(SUPPLIED DATA begins)

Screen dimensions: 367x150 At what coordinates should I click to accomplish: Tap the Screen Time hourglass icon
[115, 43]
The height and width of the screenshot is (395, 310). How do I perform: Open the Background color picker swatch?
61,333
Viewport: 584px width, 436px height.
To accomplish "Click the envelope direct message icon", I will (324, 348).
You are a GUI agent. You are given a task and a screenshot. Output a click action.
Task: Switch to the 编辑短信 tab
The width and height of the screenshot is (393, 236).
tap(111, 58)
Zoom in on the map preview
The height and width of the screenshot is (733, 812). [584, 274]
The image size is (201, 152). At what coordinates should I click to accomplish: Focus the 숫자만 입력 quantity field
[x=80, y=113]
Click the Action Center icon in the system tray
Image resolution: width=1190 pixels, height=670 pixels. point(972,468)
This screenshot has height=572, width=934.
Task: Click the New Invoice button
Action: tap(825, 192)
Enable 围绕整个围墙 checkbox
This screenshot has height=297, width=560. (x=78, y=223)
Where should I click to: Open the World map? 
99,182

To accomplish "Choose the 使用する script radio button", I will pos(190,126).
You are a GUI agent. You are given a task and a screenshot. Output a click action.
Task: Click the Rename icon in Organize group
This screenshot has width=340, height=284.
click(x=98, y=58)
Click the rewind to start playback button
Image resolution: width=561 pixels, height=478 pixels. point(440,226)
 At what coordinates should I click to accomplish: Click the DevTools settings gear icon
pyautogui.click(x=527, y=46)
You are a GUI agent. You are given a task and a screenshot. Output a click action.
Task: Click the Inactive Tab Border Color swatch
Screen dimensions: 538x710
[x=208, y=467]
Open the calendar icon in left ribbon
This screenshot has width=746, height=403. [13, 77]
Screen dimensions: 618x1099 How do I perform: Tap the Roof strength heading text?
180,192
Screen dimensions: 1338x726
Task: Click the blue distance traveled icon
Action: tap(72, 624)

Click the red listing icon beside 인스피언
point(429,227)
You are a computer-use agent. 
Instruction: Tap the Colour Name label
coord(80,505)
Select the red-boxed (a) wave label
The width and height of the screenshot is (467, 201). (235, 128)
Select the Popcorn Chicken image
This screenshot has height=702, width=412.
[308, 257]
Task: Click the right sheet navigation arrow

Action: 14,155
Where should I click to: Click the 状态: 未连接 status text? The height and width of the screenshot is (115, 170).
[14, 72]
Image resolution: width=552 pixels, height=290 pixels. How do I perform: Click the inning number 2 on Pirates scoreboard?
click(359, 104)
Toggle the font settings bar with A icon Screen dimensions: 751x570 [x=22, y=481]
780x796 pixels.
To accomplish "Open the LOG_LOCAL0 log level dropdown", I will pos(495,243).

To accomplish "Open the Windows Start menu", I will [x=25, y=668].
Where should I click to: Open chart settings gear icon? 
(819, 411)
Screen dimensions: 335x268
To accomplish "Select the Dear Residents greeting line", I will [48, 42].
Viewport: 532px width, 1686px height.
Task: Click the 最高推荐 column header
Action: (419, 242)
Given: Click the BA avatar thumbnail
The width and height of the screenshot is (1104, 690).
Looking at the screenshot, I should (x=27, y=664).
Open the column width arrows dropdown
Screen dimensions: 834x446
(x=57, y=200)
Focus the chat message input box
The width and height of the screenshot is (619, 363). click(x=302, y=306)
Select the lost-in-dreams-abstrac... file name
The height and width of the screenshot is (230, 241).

(SUPPLIED DATA ends)

TRY IT: After reading the entries, reproduce every one of them exactly.

WRITTEN SOLUTION:
Screen dimensions: 367x150 At what coordinates should I click to accomplish: Tap the Screen Time hourglass icon
[115, 43]
The height and width of the screenshot is (395, 310). How do I perform: Open the Background color picker swatch?
61,333
Viewport: 584px width, 436px height.
To accomplish "Click the envelope direct message icon", I will (324, 348).
You are a GUI agent. You are given a task and a screenshot. Output a click action.
Task: Switch to the 编辑短信 tab
The width and height of the screenshot is (393, 236).
tap(111, 58)
Zoom in on the map preview
The height and width of the screenshot is (733, 812). [584, 274]
The image size is (201, 152). At what coordinates should I click to accomplish: Focus the 숫자만 입력 quantity field
[x=80, y=113]
Click the Action Center icon in the system tray
Image resolution: width=1190 pixels, height=670 pixels. point(972,468)
This screenshot has height=572, width=934.
Task: Click the New Invoice button
Action: tap(825, 192)
Enable 围绕整个围墙 checkbox
This screenshot has height=297, width=560. (x=78, y=223)
Where should I click to: Open the World map? 
99,182

To accomplish "Choose the 使用する script radio button", I will pos(190,126).
You are a GUI agent. You are given a task and a screenshot. Output a click action.
Task: Click the Rename icon in Organize group
This screenshot has width=340, height=284.
click(x=98, y=58)
Click the rewind to start playback button
Image resolution: width=561 pixels, height=478 pixels. point(440,226)
 At what coordinates should I click to accomplish: Click the DevTools settings gear icon
pyautogui.click(x=527, y=46)
You are a GUI agent. You are given a task and a screenshot. Output a click action.
Task: Click the Inactive Tab Border Color swatch
Screen dimensions: 538x710
[x=208, y=467]
Open the calendar icon in left ribbon
This screenshot has width=746, height=403. [13, 77]
Screen dimensions: 618x1099 How do I perform: Tap the Roof strength heading text?
180,192
Screen dimensions: 1338x726
Task: Click the blue distance traveled icon
Action: tap(72, 624)

Click the red listing icon beside 인스피언
point(429,227)
You are a computer-use agent. 
Instruction: Tap the Colour Name label
coord(80,505)
Select the red-boxed (a) wave label
The width and height of the screenshot is (467, 201). (235, 128)
Select the Popcorn Chicken image
This screenshot has height=702, width=412.
[308, 257]
Task: Click the right sheet navigation arrow

Action: 14,155
Where should I click to: Click the 状态: 未连接 status text? The height and width of the screenshot is (115, 170).
[14, 72]
Image resolution: width=552 pixels, height=290 pixels. How do I perform: Click the inning number 2 on Pirates scoreboard?
click(359, 104)
Toggle the font settings bar with A icon Screen dimensions: 751x570 [x=22, y=481]
780x796 pixels.
To accomplish "Open the LOG_LOCAL0 log level dropdown", I will pos(495,243).

To accomplish "Open the Windows Start menu", I will [x=25, y=668].
Where should I click to: Open chart settings gear icon? 
(819, 411)
Screen dimensions: 335x268
To accomplish "Select the Dear Residents greeting line", I will [48, 42].
Viewport: 532px width, 1686px height.
Task: Click the 最高推荐 column header
Action: (419, 242)
Given: Click the BA avatar thumbnail
The width and height of the screenshot is (1104, 690).
Looking at the screenshot, I should (x=27, y=664).
Open the column width arrows dropdown
Screen dimensions: 834x446
(x=57, y=200)
Focus the chat message input box
The width and height of the screenshot is (619, 363). click(x=302, y=306)
Select the lost-in-dreams-abstrac... file name
The height and width of the screenshot is (230, 241).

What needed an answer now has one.